We were fortunate in having him to ourselves and so were relived of chattering companions. He led us first into the dungeons which were his special delight. These, like the other rooms are built into the heavy walls, but, unlike the other, receive no light save from the modern elective lamps. The first is a high, barrel-vaulted room whose walls and roof are green with fungus growth. From the ceiling suspended a few pencil like stalactites.

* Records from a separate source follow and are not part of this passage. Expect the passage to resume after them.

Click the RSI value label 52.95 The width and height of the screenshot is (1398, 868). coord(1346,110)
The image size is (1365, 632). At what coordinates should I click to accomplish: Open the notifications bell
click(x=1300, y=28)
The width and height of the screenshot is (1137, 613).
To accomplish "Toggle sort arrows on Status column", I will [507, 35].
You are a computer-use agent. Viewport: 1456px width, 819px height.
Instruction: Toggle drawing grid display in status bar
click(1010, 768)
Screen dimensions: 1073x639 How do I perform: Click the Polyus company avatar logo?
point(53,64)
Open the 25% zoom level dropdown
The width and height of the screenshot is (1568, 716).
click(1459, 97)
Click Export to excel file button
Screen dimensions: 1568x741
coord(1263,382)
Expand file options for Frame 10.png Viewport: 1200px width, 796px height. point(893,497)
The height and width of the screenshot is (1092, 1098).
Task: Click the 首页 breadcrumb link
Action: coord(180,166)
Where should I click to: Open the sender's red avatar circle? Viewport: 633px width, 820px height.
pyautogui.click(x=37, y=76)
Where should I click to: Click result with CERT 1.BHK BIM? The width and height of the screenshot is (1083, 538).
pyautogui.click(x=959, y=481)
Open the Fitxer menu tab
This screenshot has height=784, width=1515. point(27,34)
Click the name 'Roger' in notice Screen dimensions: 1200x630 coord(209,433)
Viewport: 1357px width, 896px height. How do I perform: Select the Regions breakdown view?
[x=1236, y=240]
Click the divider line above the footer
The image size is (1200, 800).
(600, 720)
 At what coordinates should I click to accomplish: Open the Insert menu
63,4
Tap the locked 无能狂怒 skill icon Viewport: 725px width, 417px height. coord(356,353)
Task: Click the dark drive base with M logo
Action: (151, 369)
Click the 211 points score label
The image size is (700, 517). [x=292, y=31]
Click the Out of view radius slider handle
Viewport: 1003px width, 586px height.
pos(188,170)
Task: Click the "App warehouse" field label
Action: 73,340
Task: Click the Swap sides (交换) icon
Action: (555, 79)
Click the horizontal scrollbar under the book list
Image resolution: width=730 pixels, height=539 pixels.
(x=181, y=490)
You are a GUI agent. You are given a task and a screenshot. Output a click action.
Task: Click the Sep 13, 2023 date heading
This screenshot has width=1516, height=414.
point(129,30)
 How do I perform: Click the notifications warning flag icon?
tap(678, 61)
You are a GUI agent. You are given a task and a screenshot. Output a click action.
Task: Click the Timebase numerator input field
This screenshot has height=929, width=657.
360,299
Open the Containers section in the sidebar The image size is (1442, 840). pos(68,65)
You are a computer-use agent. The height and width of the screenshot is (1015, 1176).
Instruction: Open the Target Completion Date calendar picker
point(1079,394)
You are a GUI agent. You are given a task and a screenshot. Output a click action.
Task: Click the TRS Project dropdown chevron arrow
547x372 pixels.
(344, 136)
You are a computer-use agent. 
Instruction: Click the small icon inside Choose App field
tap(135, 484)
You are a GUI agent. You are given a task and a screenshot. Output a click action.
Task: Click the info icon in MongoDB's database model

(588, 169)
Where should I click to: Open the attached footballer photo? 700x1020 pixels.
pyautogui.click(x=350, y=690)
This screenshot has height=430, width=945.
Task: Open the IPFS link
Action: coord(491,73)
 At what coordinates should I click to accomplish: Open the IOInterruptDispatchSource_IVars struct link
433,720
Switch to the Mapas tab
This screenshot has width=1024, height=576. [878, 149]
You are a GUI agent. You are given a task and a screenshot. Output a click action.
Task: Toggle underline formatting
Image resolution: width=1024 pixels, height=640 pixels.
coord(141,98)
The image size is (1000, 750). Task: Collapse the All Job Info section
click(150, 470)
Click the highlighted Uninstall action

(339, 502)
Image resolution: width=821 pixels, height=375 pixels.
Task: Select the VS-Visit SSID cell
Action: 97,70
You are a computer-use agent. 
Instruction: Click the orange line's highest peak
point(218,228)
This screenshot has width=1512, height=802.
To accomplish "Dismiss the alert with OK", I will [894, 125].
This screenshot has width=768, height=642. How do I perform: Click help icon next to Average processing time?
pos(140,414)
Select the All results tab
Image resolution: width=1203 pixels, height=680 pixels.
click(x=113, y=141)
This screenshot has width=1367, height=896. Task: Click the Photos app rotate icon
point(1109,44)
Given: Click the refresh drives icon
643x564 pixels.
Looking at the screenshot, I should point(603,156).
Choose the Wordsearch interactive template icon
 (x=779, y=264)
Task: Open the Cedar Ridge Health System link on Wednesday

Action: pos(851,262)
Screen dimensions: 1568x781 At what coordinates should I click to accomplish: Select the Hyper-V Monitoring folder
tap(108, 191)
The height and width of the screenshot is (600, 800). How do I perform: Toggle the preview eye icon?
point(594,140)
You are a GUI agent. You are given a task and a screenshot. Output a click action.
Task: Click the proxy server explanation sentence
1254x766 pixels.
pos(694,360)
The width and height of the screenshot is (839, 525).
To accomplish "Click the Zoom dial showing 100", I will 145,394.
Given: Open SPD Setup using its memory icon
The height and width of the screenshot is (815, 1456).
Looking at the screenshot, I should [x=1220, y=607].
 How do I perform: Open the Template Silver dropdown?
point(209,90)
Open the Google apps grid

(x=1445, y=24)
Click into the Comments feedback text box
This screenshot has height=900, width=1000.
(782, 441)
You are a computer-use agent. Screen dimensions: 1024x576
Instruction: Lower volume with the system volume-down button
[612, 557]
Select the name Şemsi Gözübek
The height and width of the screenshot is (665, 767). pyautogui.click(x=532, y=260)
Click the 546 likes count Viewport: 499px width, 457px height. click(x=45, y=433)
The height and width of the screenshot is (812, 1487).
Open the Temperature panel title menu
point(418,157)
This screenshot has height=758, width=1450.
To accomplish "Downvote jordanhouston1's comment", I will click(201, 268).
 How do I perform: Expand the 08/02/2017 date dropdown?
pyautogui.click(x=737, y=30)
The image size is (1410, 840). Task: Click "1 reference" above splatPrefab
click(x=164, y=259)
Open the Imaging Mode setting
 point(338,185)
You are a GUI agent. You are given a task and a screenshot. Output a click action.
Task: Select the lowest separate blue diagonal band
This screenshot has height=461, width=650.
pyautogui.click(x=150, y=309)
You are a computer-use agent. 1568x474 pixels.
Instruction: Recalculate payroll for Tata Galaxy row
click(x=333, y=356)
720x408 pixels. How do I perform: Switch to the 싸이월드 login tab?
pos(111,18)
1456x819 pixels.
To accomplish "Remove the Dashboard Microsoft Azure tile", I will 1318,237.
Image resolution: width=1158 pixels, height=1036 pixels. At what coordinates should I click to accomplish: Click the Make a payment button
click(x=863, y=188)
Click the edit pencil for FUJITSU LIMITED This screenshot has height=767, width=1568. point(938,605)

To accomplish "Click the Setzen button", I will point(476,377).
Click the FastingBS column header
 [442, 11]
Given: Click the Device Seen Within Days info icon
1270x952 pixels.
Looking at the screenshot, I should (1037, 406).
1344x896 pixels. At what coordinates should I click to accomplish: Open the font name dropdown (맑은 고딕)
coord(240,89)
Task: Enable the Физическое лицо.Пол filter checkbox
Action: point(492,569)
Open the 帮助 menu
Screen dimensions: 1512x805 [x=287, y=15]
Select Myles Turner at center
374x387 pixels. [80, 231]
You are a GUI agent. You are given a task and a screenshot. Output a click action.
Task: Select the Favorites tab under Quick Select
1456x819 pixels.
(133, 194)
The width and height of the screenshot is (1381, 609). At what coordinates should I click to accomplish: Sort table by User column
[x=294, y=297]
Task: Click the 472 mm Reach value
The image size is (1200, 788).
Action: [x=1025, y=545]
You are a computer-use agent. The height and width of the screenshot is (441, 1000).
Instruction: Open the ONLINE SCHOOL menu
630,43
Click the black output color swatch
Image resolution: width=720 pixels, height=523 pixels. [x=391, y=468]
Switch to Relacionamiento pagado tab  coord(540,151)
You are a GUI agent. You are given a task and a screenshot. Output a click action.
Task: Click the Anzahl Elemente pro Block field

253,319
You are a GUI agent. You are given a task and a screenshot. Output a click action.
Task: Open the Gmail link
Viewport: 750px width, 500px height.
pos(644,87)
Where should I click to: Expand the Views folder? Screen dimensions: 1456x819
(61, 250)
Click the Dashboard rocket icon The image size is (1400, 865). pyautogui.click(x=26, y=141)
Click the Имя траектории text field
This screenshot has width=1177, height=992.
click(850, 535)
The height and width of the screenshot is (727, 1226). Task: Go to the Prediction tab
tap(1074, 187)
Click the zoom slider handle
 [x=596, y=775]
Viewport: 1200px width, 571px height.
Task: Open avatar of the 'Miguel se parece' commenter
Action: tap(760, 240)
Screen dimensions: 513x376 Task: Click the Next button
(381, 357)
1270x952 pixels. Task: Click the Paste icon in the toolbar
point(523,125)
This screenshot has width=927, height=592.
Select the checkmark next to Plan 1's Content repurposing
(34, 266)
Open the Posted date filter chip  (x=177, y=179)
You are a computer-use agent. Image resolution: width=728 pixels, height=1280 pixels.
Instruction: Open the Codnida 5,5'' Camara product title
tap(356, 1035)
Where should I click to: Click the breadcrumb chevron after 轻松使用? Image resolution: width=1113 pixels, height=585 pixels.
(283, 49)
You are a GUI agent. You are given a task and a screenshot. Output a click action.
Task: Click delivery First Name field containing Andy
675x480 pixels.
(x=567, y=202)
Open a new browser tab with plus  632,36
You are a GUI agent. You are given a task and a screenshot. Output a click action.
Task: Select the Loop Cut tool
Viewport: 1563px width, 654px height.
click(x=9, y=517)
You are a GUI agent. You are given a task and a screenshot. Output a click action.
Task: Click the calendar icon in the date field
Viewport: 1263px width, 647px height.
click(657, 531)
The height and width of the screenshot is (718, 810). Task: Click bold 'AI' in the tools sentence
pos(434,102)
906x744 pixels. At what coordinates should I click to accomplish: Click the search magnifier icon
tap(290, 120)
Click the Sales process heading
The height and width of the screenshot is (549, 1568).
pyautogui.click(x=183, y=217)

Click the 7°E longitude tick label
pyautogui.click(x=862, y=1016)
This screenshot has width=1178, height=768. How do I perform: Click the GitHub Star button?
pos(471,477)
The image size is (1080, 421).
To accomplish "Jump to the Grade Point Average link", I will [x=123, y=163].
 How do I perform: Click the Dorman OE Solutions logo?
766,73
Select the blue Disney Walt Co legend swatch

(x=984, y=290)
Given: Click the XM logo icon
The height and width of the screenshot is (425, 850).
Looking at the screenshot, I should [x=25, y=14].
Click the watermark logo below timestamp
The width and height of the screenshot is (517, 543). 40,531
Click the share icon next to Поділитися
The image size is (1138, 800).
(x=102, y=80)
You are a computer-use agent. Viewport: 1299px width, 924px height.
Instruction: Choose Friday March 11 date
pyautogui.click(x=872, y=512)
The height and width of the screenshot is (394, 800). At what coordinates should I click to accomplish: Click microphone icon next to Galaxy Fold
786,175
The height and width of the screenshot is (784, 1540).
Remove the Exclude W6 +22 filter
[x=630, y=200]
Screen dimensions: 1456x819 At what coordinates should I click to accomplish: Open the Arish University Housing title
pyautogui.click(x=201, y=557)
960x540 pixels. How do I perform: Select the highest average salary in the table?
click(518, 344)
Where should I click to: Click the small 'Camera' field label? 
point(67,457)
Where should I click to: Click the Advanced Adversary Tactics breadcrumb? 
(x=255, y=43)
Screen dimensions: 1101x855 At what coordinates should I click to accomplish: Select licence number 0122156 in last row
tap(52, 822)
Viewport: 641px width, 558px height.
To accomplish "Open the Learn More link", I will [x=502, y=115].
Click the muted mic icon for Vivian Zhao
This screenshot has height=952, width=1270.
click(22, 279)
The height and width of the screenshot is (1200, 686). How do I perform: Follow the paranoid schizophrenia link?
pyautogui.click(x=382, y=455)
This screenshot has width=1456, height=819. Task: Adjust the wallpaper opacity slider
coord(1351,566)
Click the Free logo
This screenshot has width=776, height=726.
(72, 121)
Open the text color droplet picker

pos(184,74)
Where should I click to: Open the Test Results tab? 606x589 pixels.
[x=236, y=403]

The second room is a tiny chamber which probably served as an ante-room to the third, the torture chamber. The entrance to this is but about three feet high, but the walls are five feet thick. This entrance was sealed until comparatively recently and it was only an accidental breaking in of the roof which revealed this vault. In it were found a rack and other instruments of punishment. In one corner was a hole, three feet across and eighteen feet deep, leading directly to the quicksand. This was probably used for the disposal of undesired carcasses. Chained to the wall, and each surrounded by an iron cage, were found skeletons of a man and a woman, neither of them those of Indians, and neither with any clothing for identification. Our guide dealt with great gusto upon the suffering of those unknown victims and turned off the lights to allow us full appreciation of the stygian darkness in which they must have perished.